La politica della cittadinanza
Mentre il referendum dell'8-9 giugno prova a semplificare l’accesso alla cittadinanza per gli stranieri, il governo restringe l’accesso ai figli di italiani all’estero
La cittadinanza viene ridotta oggi a un meccanismo di esclusione di classe. Non è più, quindi, uno strumento egualitario ma uno strumento oppressivo. E così la democrazia degenera in oligarchia: il potere finisce per essere detenuto da una minoranza, la minoranza più ricca.
Lea Ypi
Proprio nei giorni nei quali si inizia a parlare del referendum dell’8-9 giugno, il Parlamento converte in legge un decreto del governo Meloni che interviene su uno dei temi oggetto della consultazione: la cittadinanza.

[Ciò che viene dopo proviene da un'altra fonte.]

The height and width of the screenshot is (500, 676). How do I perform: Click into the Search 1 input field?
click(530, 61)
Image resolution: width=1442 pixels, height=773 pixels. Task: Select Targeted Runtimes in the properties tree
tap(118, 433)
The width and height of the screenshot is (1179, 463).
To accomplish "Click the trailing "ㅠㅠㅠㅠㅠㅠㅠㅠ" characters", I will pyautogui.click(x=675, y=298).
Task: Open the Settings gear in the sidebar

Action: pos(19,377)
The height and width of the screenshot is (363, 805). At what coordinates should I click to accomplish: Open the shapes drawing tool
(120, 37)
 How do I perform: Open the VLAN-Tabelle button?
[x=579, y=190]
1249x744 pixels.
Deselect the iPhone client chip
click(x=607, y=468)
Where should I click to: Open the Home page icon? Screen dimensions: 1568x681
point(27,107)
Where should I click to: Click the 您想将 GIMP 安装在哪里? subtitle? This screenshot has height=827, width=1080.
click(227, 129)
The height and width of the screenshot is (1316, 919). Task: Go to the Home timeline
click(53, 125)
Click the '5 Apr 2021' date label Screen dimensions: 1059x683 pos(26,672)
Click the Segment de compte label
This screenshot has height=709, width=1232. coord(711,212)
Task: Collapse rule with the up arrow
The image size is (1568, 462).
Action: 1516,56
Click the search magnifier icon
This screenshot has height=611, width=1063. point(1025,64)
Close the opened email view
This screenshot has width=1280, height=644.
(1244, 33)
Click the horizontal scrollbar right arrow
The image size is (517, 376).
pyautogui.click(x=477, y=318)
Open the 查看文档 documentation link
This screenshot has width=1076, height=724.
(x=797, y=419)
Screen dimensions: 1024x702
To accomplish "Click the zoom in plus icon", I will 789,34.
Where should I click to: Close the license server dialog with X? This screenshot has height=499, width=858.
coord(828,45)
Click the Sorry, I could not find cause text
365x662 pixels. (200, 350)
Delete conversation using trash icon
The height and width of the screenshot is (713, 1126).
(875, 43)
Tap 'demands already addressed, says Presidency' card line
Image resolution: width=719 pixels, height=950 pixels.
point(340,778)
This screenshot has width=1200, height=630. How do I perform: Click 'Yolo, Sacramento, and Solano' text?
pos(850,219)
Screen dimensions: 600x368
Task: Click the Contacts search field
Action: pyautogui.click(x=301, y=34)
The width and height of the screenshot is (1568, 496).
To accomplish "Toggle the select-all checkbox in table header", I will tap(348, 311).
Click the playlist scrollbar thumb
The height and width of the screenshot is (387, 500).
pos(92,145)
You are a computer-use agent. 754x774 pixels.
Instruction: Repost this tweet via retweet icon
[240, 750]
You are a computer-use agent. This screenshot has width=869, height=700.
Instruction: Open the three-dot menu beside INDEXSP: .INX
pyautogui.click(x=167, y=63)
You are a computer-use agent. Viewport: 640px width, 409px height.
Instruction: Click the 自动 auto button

Il primo quesito del referendum vuole ridurre da 10 a cinque gli anni di residenza legale in Italia richiesti a uno straniero extracomunitario per richiedere la cittadinanza italiana. A quel requisito formale se ne somma uno sostanziale, cioè i tre anni circa che passano dalla richiesta della cittadinanza alla eventuale concessione.
Quindi il referendum ridurrebbe i tempi effettivi da 13 a 8 anni circa, e avrebbe poi un beneficio più di lungo termine perché i figli nati in Italia delle persone diventate cittadine italiane sarebbero automaticamente italiani senza dover aspettare i 18 anni.
La legge della maggioranza interviene invece su un altro fronte della questione, la cittadinanza italiana ai figli nati all’estero di cittadini italiani.
In pratica, chiunque avesse un antenato italiano fino all’unità d’Italia poteva chiedere la cittadinanza italiana, anche senza essere mai stato in Italia e senza avere avuto alcuna partecipazione alla vita del Paese.
Soltanto negli Stati Uniti ci sono tra i 16 e i 20 milioni di discendenti di migranti italiani, arrivati nella prima parte del secolo scorso.
I beneficiari potenziali di cittadinanza italiana sono almeno 80 milioni, molti più di tutti i residenti in Italia. Le richieste pendenti, che l’amministrazione italiana non riesce più a gestire, sono almeno 60.000.
Con le nuove regole, i discendenti di cittadini italiani nati all’estero saranno automaticamente cittadini italiani solo per due generazioni, serve quindi almeno un genitore o un nonno italiano. Mentre i figli di italiani avranno la cittadinanza in automatico se nascono in Italia o se prima della nascita uno dei loro genitori ha risieduto in Italia per almeno due anni continuativi.
Perché il governo Meloni interviene proprio ora, per restringere la cittadinanza per diritto di sangue, che è uno dei pilastri della visione nazionale della destra, contrapposta a quella del diritto di suolo, più favorevole agli immigrati, proposta dai progressisti?
Il Financial Times suggerisce una spiegazione: perché l’amministrazione Trump è molto seccata dalla facilità con cui vengono concessi passaporti italiani a persone che li usano per avere accesso facilitato agli Stati Uniti, una pratica a lungo tollerata, quando addirittura gli italoamericani erano considerati un pezzo fondamentale dell’identità americana, ma che oggi è malvista in tempi di politiche restrittive sui migranti e deportazioni.
Nel 2024 hanno avuto la cittadinanza italiana 25.000 bambini nati all’estero, mentre sono nati in Italia 50.000 bambini senza cittadinanza italiana, figli di genitori stranieri. Altre 85.000 persone hanno ottenuto la cittadinanza italiana da residenti all’estero grazie a un antenato italiano o a un matrimonio con un italiano.
L’inclusione è la premessa della democrazia
L’analisi di Lea Ypi
Lea Ypi è una filosofa, nata in Albania, si è laureata alla Sapienza, a Roma, e oggi insegna Teoria politica alla London School of Economics. Per Feltrinelli ha appena pubblicato Confini di classe - Disuguaglianze, migrazione e cittadinanza nello Stato capitalista. Nelle sue undici tesi sulla cittadinanza, in apertura del libro, sostiene che “le politiche di cittadinanza oggi rafforzano il carattere di classe dello Stato”. In che senso?
La cittadinanza oggi è diventata uno strumento di selezione economica e sociale. I criteri per ottenerla – il reddito, l'istruzione, le competenze linguistiche – riflettono e rafforzano le gerarchie già presenti nella società.
Di conseguenza, chi ha più mezzi ottiene un accesso più rapido e stabile a uno status giuridico che garantisce diritti fondamentali.
Al contrario, chi è più vulnerabile rimane esposto all’arbitrarietà dello Stato, alla precarietà legale e spesso alla criminalizzazione.